La Ronde de nuit, une oeuvre monumentale
La Ronde de nuit de Rembrandt van Rijn, peint en 1642, est l’un des plus grands et des plus célèbres tableaux du peintre néerlandais. Mais il n’a pas fini de délivrer ses secrets ! En effet, c’est bien cette semaine que des chercheurs ont découvert les traces d’une esquisse préparatoire sous la peinture, a déclaré le Rijksmuseum.
Cette découverte a été faite dans le cadre de l’opération « Night Watch », le titre anglais du tableau. Ce projet, mené pendant deux ans et demi par le Rijksmuseum d’Amsterdam, avait pour objectif de restaurer cette toile aux dimensions presque jamais vues : La Ronde de nuit mesure en effet 3,63 m x 4,37 m, rapporte Daniel Boffey pour le Guardian.
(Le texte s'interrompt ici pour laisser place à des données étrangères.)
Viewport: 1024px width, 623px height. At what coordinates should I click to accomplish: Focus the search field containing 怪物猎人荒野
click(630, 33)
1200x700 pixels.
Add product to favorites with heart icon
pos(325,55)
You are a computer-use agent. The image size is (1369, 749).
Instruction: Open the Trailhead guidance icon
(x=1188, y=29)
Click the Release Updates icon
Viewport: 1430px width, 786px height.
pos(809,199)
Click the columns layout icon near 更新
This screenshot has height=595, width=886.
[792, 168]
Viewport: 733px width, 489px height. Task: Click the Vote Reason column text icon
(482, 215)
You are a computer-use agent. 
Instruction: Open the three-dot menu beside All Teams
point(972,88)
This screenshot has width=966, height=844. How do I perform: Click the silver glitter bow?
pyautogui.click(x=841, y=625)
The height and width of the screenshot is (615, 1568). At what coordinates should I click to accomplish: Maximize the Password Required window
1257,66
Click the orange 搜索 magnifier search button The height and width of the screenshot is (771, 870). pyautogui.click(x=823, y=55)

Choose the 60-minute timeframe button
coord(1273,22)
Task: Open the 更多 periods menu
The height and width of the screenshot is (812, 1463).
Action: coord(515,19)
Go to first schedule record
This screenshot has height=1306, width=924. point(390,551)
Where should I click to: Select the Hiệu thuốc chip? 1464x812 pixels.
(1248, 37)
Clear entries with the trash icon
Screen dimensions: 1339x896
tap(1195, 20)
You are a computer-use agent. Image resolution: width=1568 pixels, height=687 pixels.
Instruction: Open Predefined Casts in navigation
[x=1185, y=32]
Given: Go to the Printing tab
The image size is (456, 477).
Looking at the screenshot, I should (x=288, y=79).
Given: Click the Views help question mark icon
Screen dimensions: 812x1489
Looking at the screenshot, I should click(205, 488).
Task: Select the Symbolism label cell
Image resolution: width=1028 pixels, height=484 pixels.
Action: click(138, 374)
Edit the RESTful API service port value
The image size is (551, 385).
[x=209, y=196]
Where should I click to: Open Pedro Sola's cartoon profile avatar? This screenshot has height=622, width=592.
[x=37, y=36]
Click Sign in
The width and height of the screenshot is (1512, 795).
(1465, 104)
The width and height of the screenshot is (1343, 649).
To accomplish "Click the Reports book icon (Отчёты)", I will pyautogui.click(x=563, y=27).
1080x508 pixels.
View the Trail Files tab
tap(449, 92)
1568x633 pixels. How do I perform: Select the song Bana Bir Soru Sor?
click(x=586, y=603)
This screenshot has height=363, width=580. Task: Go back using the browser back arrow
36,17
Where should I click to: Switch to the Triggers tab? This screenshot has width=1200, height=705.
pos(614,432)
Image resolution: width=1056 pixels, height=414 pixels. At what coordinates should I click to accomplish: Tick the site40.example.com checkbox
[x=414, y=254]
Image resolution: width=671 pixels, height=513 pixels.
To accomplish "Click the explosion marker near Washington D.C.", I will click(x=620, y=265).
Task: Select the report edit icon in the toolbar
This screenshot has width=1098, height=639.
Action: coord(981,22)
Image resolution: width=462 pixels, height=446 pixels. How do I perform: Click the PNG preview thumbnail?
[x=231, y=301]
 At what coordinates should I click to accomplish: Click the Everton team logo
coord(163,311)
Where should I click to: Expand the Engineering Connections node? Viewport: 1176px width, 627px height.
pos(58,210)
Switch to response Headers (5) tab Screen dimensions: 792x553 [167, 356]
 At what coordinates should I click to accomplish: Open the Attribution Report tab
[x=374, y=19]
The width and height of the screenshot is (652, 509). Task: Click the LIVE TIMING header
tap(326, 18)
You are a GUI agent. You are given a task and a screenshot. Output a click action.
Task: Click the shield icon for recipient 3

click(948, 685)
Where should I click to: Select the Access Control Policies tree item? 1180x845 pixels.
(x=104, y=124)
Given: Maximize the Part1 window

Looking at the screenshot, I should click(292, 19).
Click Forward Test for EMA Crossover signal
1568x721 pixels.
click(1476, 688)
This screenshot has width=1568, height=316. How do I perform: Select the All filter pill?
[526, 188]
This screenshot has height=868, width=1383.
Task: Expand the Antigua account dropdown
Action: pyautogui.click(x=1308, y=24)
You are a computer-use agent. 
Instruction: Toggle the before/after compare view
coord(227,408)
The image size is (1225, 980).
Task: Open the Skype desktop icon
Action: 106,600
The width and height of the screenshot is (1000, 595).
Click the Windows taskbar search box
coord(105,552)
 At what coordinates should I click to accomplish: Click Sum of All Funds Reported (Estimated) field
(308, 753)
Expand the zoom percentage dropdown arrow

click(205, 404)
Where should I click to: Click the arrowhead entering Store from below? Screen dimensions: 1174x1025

Sur ce tableau, composé à la peinture à l’huile, on peut notamment observer un groupe de miliciens d’Amsterdam, mais également une jeune femme mystérieuse et d’autres personnages. Le travail sur l’ombre et la lumière y est tout simplement remarquable, spectaculaire, et fascine les historiens de l’art depuis des centaines d’années. Pas étonnant, donc, d’apprendre que la création de ce tableau a pris trois longues années.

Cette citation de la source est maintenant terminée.